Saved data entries

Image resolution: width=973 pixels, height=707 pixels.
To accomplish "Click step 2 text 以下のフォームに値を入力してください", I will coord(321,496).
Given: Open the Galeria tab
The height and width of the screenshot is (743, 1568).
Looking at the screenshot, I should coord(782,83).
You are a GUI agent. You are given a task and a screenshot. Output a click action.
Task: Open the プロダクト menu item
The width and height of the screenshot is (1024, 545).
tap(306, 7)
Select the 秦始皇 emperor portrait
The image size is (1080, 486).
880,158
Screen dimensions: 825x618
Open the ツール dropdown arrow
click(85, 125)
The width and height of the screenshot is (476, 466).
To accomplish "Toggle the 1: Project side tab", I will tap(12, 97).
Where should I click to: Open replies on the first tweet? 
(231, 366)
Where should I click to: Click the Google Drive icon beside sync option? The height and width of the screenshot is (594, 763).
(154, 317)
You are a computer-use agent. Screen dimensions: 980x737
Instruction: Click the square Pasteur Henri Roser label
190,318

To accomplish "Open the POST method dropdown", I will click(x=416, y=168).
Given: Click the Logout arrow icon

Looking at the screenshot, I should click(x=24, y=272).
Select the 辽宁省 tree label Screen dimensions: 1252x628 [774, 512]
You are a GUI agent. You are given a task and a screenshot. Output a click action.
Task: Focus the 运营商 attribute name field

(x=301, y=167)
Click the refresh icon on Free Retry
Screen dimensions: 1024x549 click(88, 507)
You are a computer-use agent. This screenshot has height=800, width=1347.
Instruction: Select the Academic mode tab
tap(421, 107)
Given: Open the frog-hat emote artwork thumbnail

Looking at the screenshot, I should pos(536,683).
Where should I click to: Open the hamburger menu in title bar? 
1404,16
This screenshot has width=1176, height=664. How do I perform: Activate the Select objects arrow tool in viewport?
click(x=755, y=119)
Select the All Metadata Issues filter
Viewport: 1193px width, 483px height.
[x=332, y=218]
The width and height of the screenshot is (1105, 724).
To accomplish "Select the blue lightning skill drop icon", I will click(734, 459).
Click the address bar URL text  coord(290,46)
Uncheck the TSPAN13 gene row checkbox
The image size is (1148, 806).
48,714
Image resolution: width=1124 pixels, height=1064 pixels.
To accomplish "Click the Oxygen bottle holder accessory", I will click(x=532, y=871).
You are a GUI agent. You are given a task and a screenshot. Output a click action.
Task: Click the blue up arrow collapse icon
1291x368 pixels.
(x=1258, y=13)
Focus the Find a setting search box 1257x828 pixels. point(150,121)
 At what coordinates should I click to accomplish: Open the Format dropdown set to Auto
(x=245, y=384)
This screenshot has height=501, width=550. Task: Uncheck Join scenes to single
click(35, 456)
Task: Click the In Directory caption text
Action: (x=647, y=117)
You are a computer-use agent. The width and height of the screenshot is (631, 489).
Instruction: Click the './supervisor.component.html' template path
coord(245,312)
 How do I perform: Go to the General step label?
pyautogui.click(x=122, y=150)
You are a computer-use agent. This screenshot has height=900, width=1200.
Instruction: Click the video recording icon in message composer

Your assignment – Produce an exact copy of each line from the one holding "Instruction: Click the './supervisor.component.html'" through the last line of the records, both included, and nothing more.

Answer space –
Instruction: Click the './supervisor.component.html' template path
coord(245,312)
 How do I perform: Go to the General step label?
pyautogui.click(x=122, y=150)
You are a computer-use agent. This screenshot has height=900, width=1200.
Instruction: Click the video recording icon in message composer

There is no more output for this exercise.